Attività da svolgere 1: Riporta parola per parola il passo dell'articolo su The Conservateur che va da "Se i consumi" a "E tanto glamour.".
Attività da svolgere 2: Per favore, prosegui l'articolo su The Conservateur partendo subito dopo la sua ultima frase.

Testo fornito:
****************************************
Corriere della Sera, 4 settembre 2022
The Conservateur, il nuovo Vogue di destra
«Vogue odia le donne conservatrici più di quanto ami la moda». Erano i primi mesi dell’amministrazione Biden, il mensile fashion più famoso al mondo aveva deciso di intervistare l’allora portavoce della Casa Bianca Jen Psaki e a Fox erano furiosi. In quattro anni di Trump, nessuna copertina per Melania, o profili delle addette stampa Sarah Huckabee Sanders e Kayley McEnany. Sulle riviste patinate, Vogue compresa, Melania ci era stata tante volte da modella, e da fresca sposa di Trump, mai come first lady. Michelle Obama tre volte, Hillary Clinton e Jill Biden una. Nancy Reagan, Barbara e Laura Bush furono fotografate, ma non per la cover.
Se i consumi culturali sono ormai il primo specchio degli «Stati divisi d’America», perché la moda non dovrebbe seguire lo schema? Jayme Chandler Franklin e Isabelle Redfield, rispettivamente 24 e 23 anni, diventate amiche lavorando alla Casa Bianca trumpiana, hanno avuto un’idea. «Eravamo entrambe ragazze alla moda, ma non potevamo più leggere Vogue», ha raccontato Redfield al New York Post. «Tutto andava così a sinistra. Pensavamo che i loro contenuti fossero davvero tossici e negativi per le donne». Nasce di lì l’impresa di The Conservateur, rivista online pensata per le girls, come dicono loro, di destra, con al centro «fede, libertà, famiglia e amici». E tanto glamour.
****************************************
Materiale fornito:
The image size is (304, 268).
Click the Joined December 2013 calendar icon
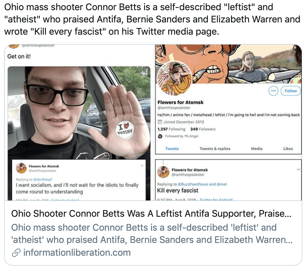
****************************************
Risultato del compito 1:
Se i consumi culturali sono ormai il primo specchio degli «Stati divisi d’America», perché la moda non dovrebbe seguire lo schema? Jayme Chandler Franklin e Isabelle Redfield, rispettivamente 24 e 23 anni, diventate amiche lavorando alla Casa Bianca trumpiana, hanno avuto un’idea. «Eravamo entrambe ragazze alla moda, ma non potevamo più leggere Vogue», ha raccontato Redfield al New York Post. «Tutto andava così a sinistra. Pensavamo che i loro contenuti fossero davvero tossici e negativi per le donne». Nasce di lì l’impresa di The Conservateur, rivista online pensata per le girls, come dicono loro, di destra, con al centro «fede, libertà, famiglia e amici». E tanto glamour.

Risultato del compito 2:
Se i progressisti boicottano le aziende non socialmente responsabili, in «vota con i tuoi dollari» si suggerisce di non comprare vestiti delle marche che finanziano il movimento per il diritto all’interruzione di gravidanza. I democratici si mobilitano contro la sentenza che ha cancellato Roe vs Wade, The Conservateur glorifica la maternità e scrive che l’aborto «rafforza il patriarcato». Il mondo progressista parla di identità di genere e diritti per i trans, loro titolano un pezzo «L’abolizione della donna». Anche i consigli di stile sono diversi: la moda è meno europea, più all-american: tubini, jeans, stivali e cappelli da cowboy.
Sta crescendo una «economia duale», ha detto Franklin, incinta della prima figlia, a Politico – «diversi segmenti della società si rivolgono a diverse fonti per il divertimento, il tempo libero, i consumi». E anche se il mainstream è «incapace di essere accogliente» per i conservatori, l’opportunità che questa doppia economia rappresenta è «massiccia».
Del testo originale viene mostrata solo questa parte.